Unos minutos más tarde, en la Plaza de España, el silencio se hacía presente entre los pasillos formados por los puestos de cerámica, artesanía, alimentos o joyería que animaban a los forasteros y sepulvedanos a pasear entre las calles y sentirse en otra época de la historia. El pregonero de este año fue Juan José Martín García, jefe del Servicio Territorial de Cultura de Segovia que, acompañado por el alcalde Francisco Notario Martín, el presidente de la Comunidad de Villa y Tierra y el resto de la corporación municipal, inició un recorrido histórico por las comunidades de Villa y Tierra. Al concluir afirmó sentirse honrado por haber sido elegido este año para ser pregonero y más teniendo en cuenta que tiene orígenes en la villa: “Me siento muy orgulloso de ser pregonero. Esta fiesta es una maravilla, sobre todo por el enclave, muy propicio para albergar esta fiesta. Tenemos que poner año a año nuestro granito de arena para que sea una auténtica fiesta medieval”, afirmó Martín García.
Junto a ellos fueron presentándose cuatro de los ocho ochaveros que conforman la comunidad: Basilio del Olmo Alonso, de Bercimuel; José Morato Burgos, de Prádena; Ricardo Díez Pascual, de la Sierra y Castillejo; y Pedro Manuel Fernández Pozo, de Sepúlveda.
Tras finalizar el pregón con un sonoro aplauso, comenzó oficialmente la fiesta y la localidad entera se llenó de templarios, reinas, damas de la corte y campesinos que colorearon la villa y dejaron atónitos a los turistas que habían decidido pasar el día en Sepúlveda.
“Es la primera vez que vengo, yo soy argentina pero vivo en Granada. El ambiente, aunque todavía es pronto, es muy bonito. Tenemos buenas expectativas”, aseguró Adriana Losa, vendedora en un puesto de caramelos artesanos. Junto a las decenas de originales puestos, también había un pequeño tiovivo para el disfrute de los más pequeños, movido manualmente por un ‘caballero de la Corte’.
Danzas en la plaza
Un enorme círculo en mitad de la plaza anunciaba la llegada de mujeres y niñas del Grupo de Danzas de Sepúlveda que comenzaron a bailar una danza del Medievo al compás de una alegre música. Los allí presentes, tanto sepulveadanos atabiados para la ocasión como forasteros de pueblos de alrededor, acompañaron el espectáculo con palmas e intentos de imitación del baile bajo el sofocante calor.

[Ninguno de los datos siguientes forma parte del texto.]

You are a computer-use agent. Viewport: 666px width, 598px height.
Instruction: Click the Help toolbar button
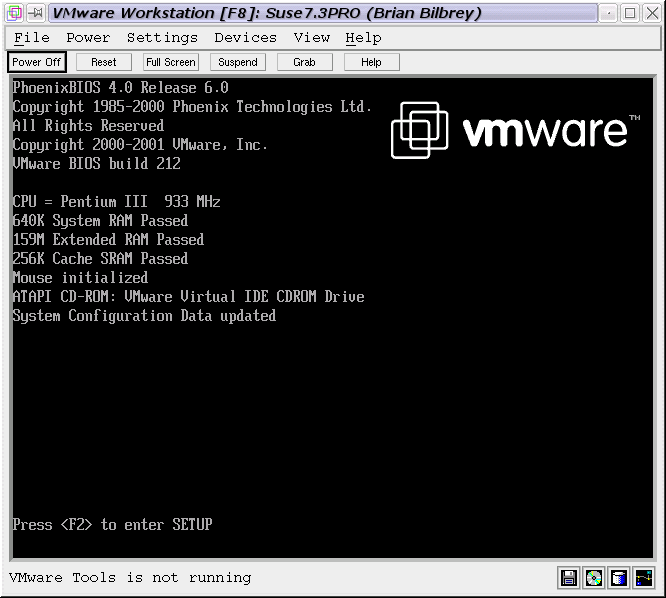[371, 62]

Al terminar, las autoridades fueron visitando los puestos de artesanía en un paseo amenizado por la dulzaina y el tamboril.
La edad media continúa
Tras un cuentacuentos, varias representaciones teatrales y el concierto del grupo ‘Turaraina’, la villa echó el telón sólo hasta esta mañana, cuando de nuevo el toque de zángana despertará a los habitantes que ayer disfrutaron de la fiesta.
Con el toque de queda de esta noche a las diez, se clausura la XXVIII Feria de Artesanía ‘Los Fueros’ y, dos días después, a los habitantes de Sepúlveda les esperan nuevas actividades con el inicio de su Semana Cultural.